▸ Reading passage
Ti alloys are light materials with almost half the density of Ni-based superalloys and steel. In addition to low density, Ti alloys possess good oxidation resistance and creep properties up to 873 K; hence, they are used for the blades and disks in compressors in aircraft engines in the temperature range between 673 and 873 K1). However, above 873 K, the oxidation and creep resistance of Ti alloys decrease drastically1); thus, it is important to improve the strength, creep resistance, and oxidation resistance above 873 K.
Generally, near α-Ti alloys with an hcp structure are used for high-temperature applications because of the limited slip plane. Solid solution hardening by Al, Sn and Zr and precipitation hardening by α2-Ti3Al and/or silicide are used to improve the high-temperature strength and creep resistance of the α phase.
Oxidation behavior of conventional α-Ti alloys such as IMI 834 and Ti1100 was investigated, and the oxide scales of both alloys were found to consist of porous mixed oxides with a coarse-grained rutile TiO2 growing at the outer surface2). The oxidation kinetics of these alloys is dominated by TiO2 formation2). It was also found that the oxidation of Ti-6Al-4Nb followed linear-parabolic kinetics between 973 and 1123 K3). The oxide scale formed on Ti-6Al-4V consisted of alternating layers of Al2O3 and TiO2. Al2O3 always formed at the external gas/oxide interface; on the other hand, TiO2 always formed at the oxide/substrate interface3).
Alloying is one way to improve the oxidation resistance of α-Ti alloys. For example, Nb is found to improve the oxidation resistance of α-Ti4,5). Nb impedes the growth of TiO2 in Ti-1, 2 mass% (0.5, 1 at%)4) and Ti-5, 10 at%5). There have been many reports on the effect of Nb on α2-Ti3Al and γ-TiAl5–7). However, there are few investigations of the effect of Nb on α-Ti-Al alloys.
In our previous study, we investigated the oxidation behavior and phase equilibrium of Ti-Al-Sn-Nb quaternary alloys8). We found that the mass change during isothermal oxidation tests at 1023 K was smaller in the alloy with high Nb content. We also found that Sn accelerated oxide growth. Since then, attempts have been made to design alloys with less Sn and more Nb. The phase equilibria and oxidation behavior of Ti-Al-Nb ternary alloys were also investigated to understand the effect of Nb on the α phase9). It was found that the α and α2 two-phase region was smaller than that in the calculated ternary phase diagram10). In Ti-15Al-2Nb (at%), nano-scale α2 precipitates were formed. The oxidation rate of the Ti-15Al alloy was decreased to less than 10% of its original value by the addition of 2 at% of Nb.

▸ Available data

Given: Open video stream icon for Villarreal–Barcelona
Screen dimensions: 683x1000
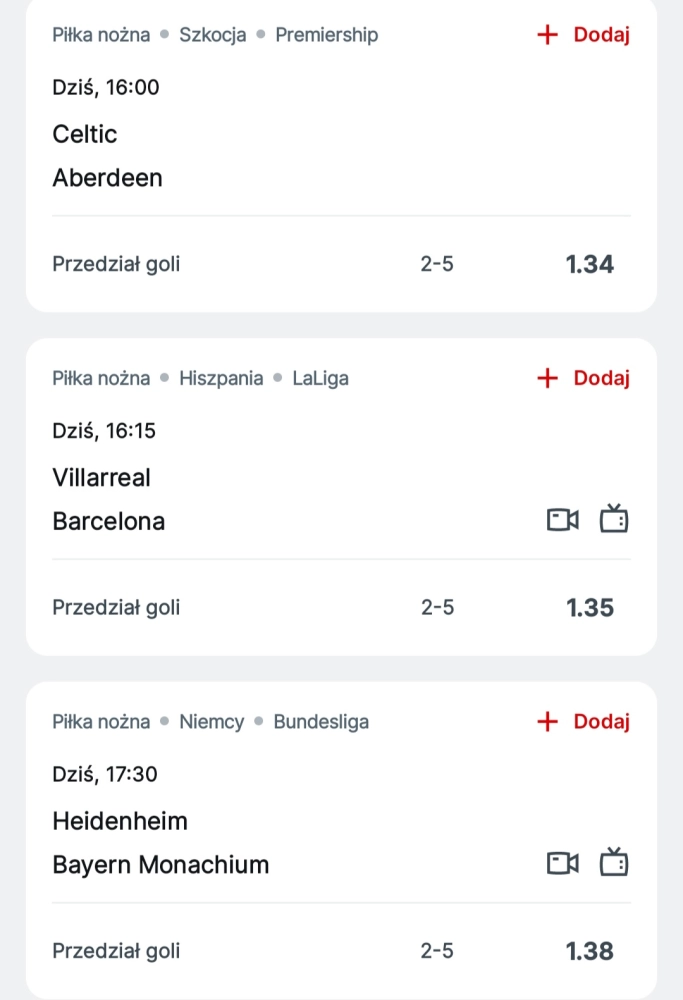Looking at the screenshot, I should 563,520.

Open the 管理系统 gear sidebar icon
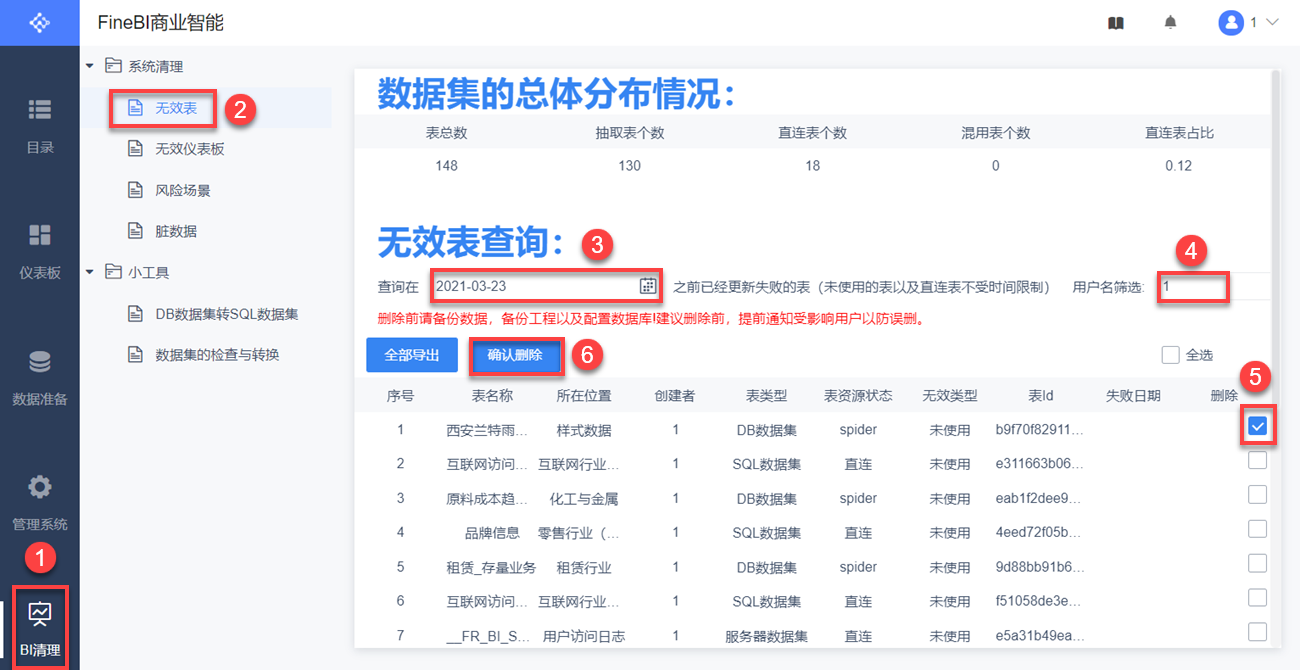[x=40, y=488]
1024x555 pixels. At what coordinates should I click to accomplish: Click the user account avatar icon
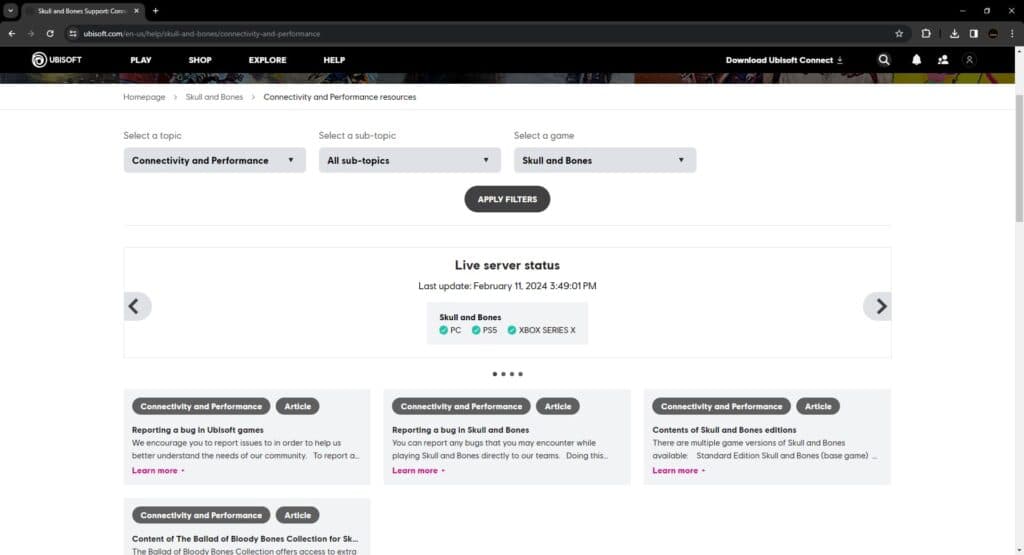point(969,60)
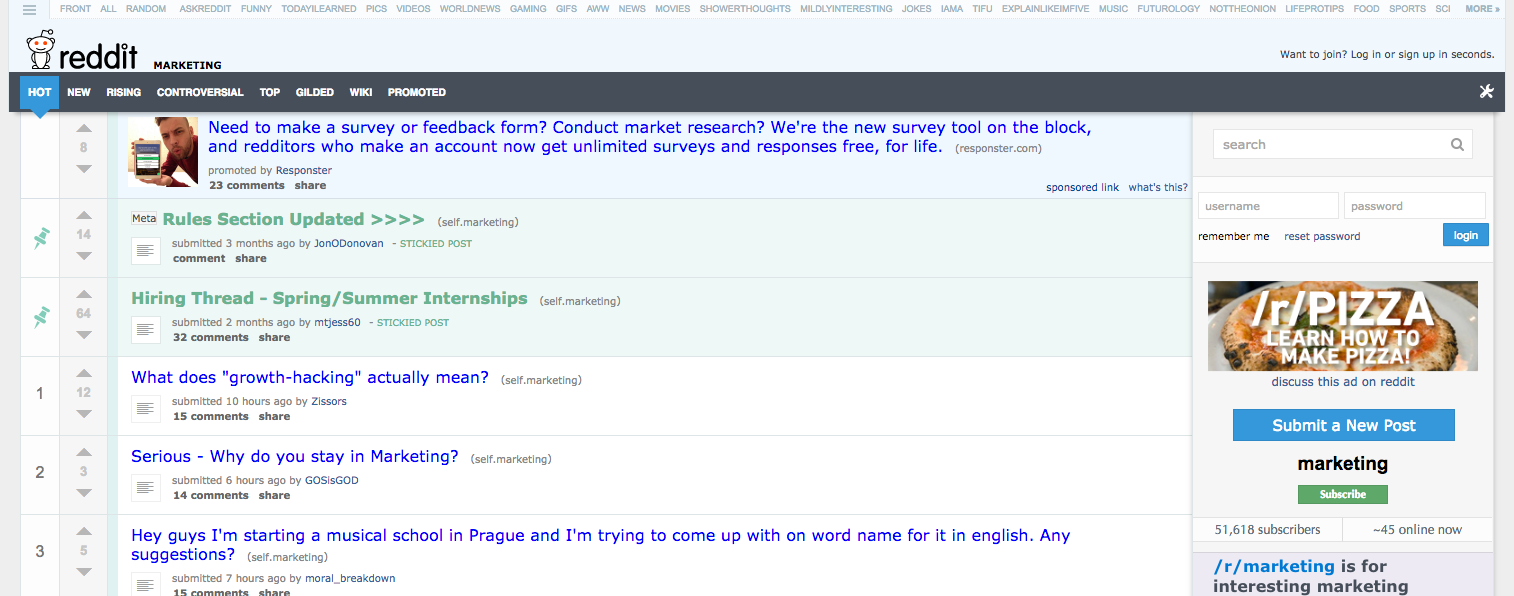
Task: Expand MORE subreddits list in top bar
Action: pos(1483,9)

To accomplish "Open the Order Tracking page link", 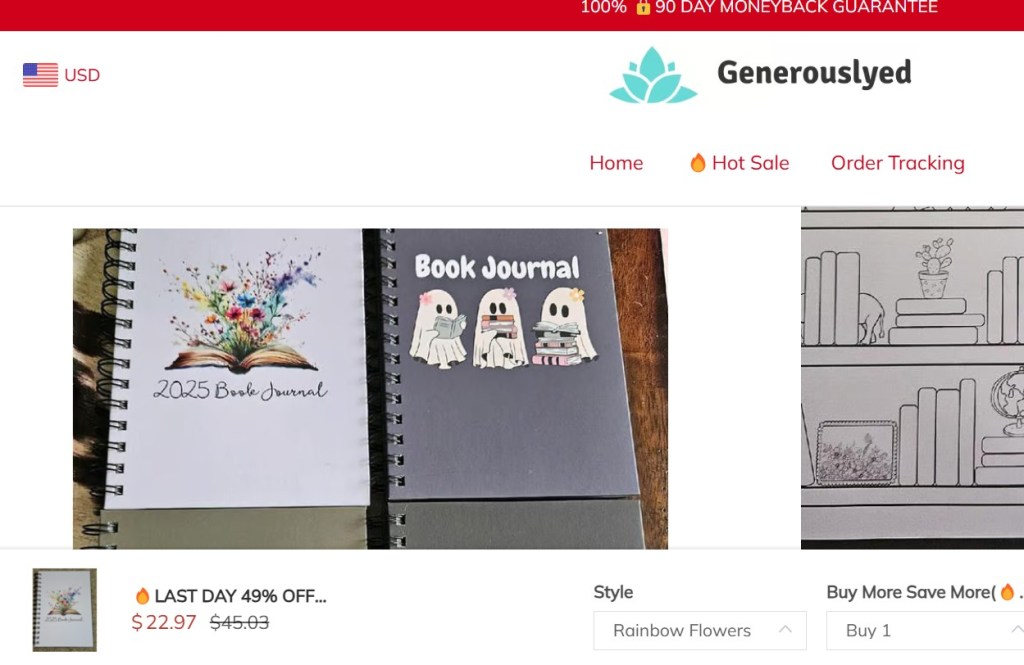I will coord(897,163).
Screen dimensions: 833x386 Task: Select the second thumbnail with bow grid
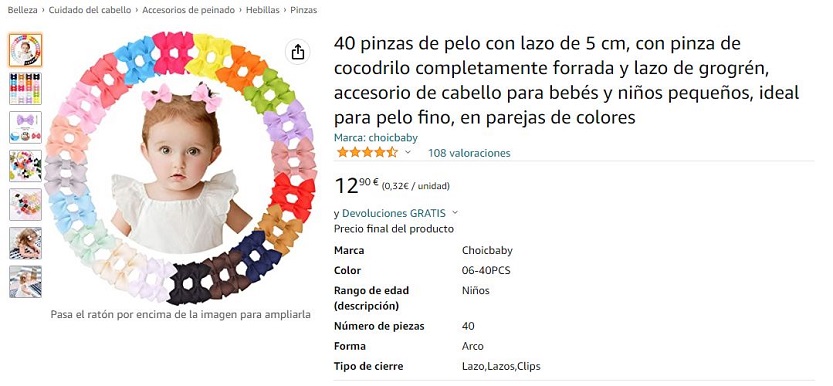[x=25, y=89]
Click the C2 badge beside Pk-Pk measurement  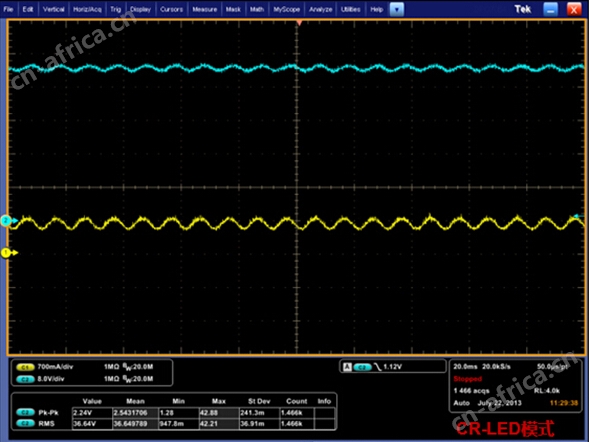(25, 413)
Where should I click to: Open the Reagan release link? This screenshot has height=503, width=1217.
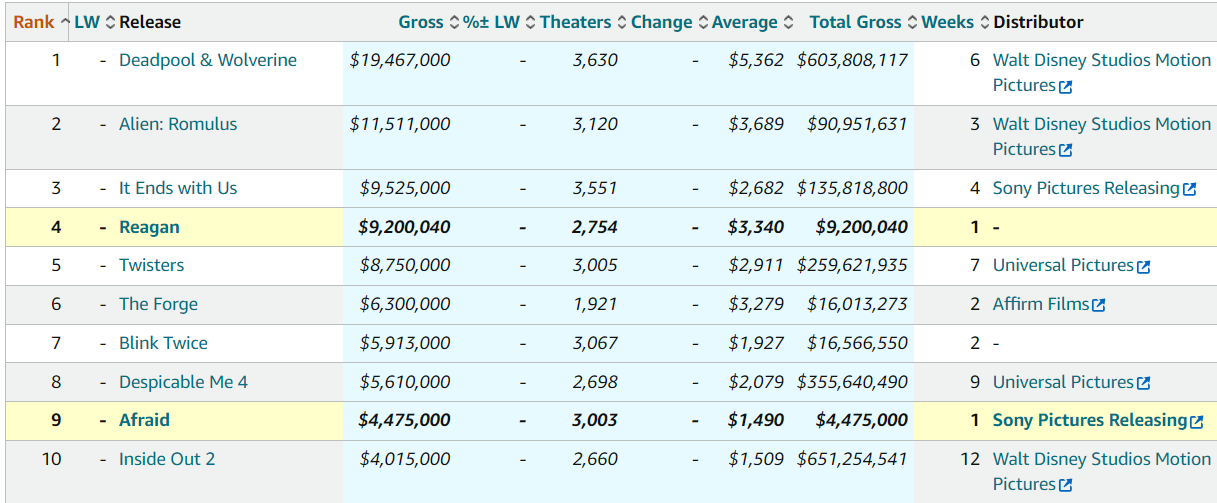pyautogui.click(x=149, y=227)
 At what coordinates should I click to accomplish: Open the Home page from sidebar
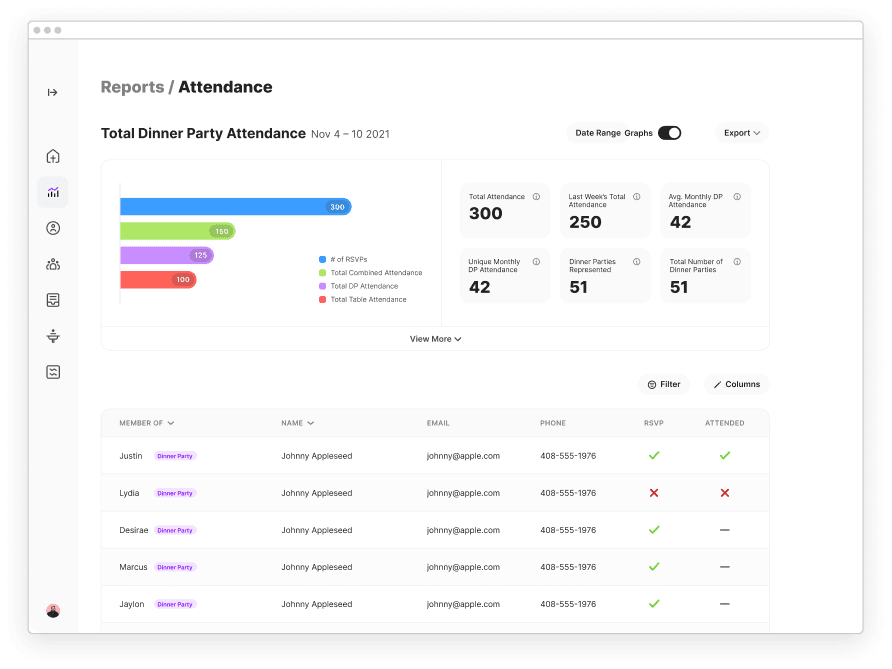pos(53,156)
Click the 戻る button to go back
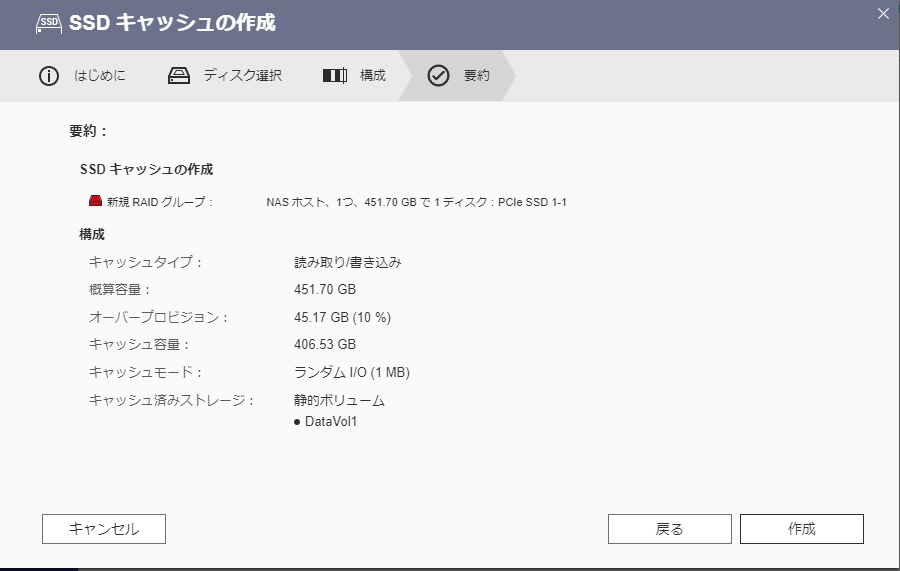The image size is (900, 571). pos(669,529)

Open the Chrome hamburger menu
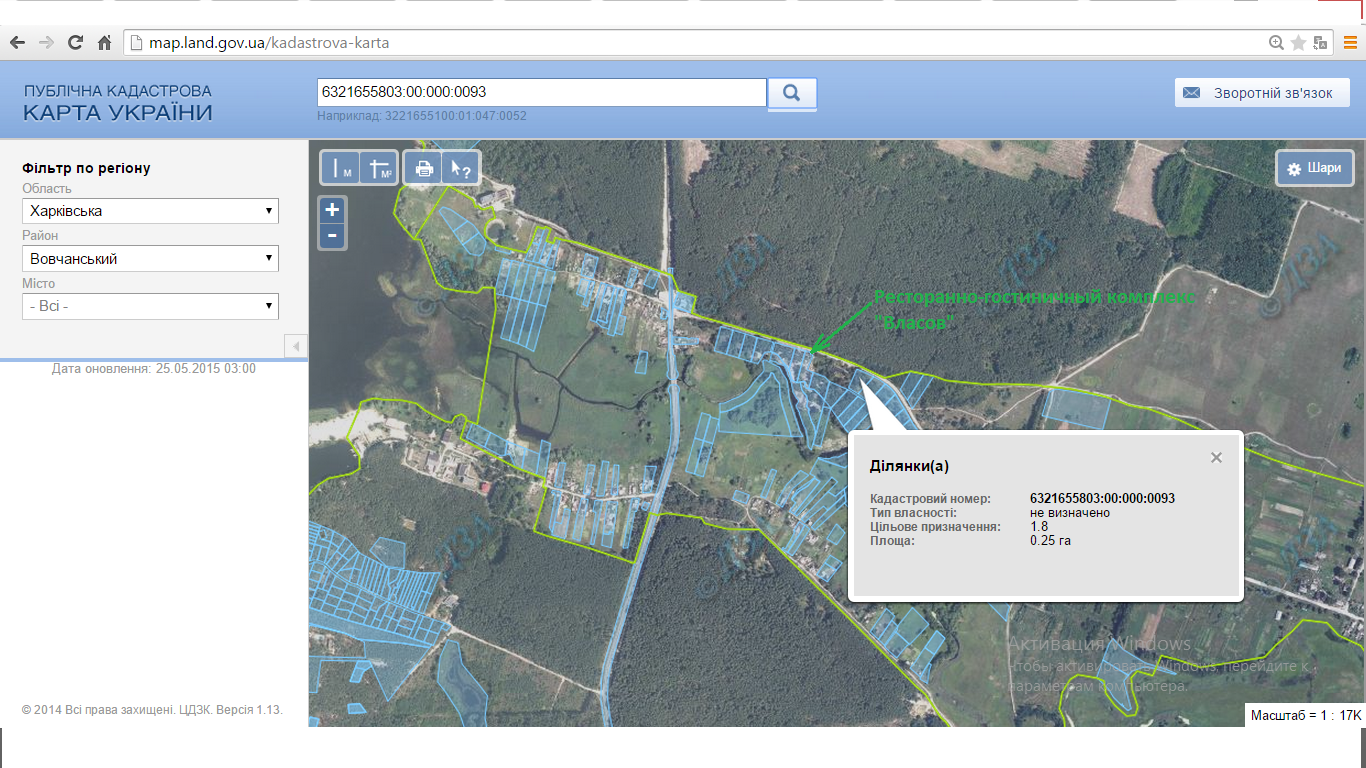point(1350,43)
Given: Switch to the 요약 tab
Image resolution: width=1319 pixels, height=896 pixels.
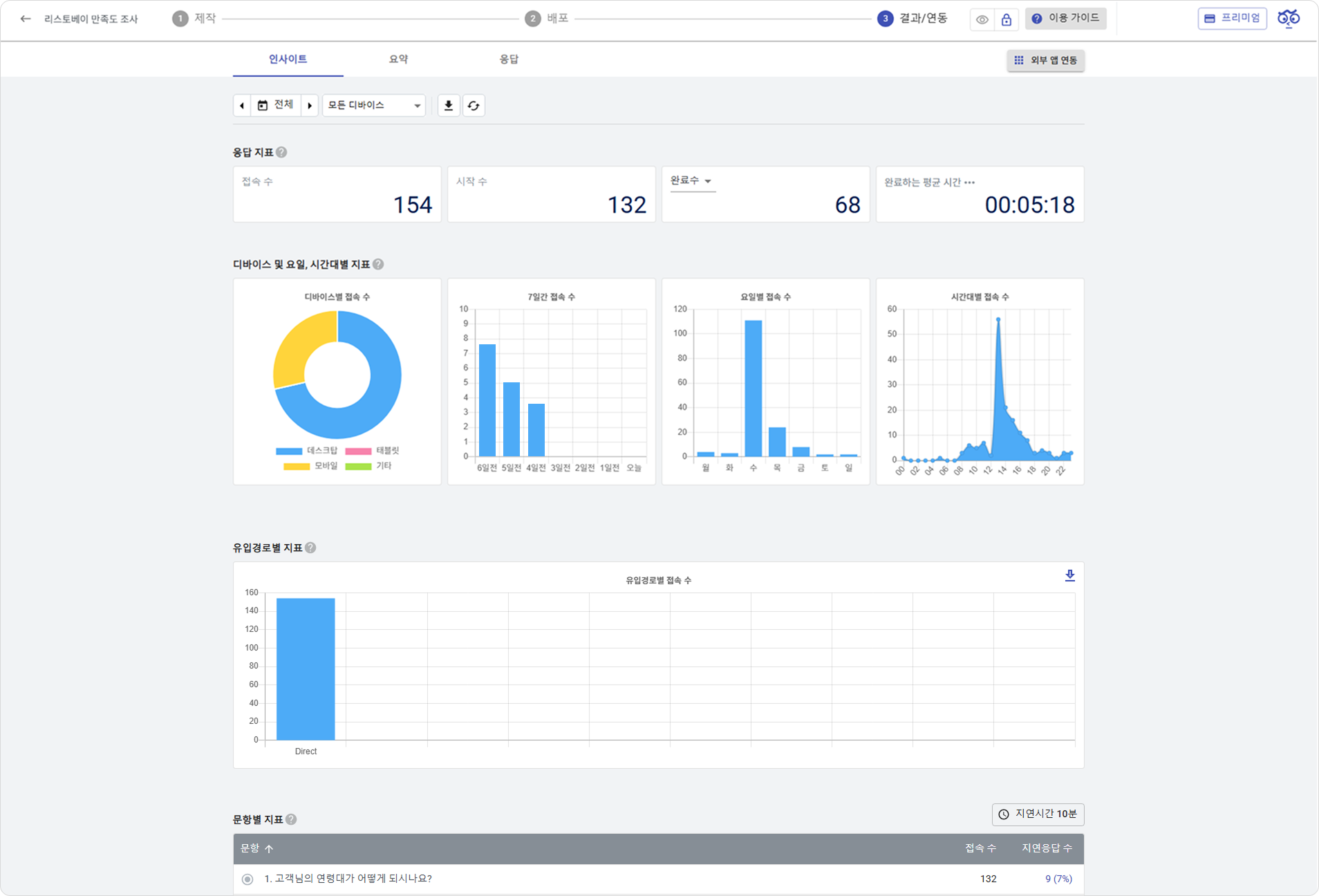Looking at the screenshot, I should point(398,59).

▸ To do
- a) Translate this sentence from the passage on titanium alloys into Spanish: "Alloying is one way to improve the oxidation resistance of α-Ti alloys."
- b) Output the stretch of the records from the line containing "Click the 戻る button to go back" through the end of the records, leaving out the pictures.

▸ Solution list
- a) La aleación es una forma de mejorar la resistencia a la oxidación de las aleaciones de α-Ti.

- b)
Click the 戻る button to go back
The image size is (900, 571). pos(669,529)

Open the Chrome hamburger menu
point(1350,43)
Given: Switch to the 요약 tab
Image resolution: width=1319 pixels, height=896 pixels.
Looking at the screenshot, I should point(398,59).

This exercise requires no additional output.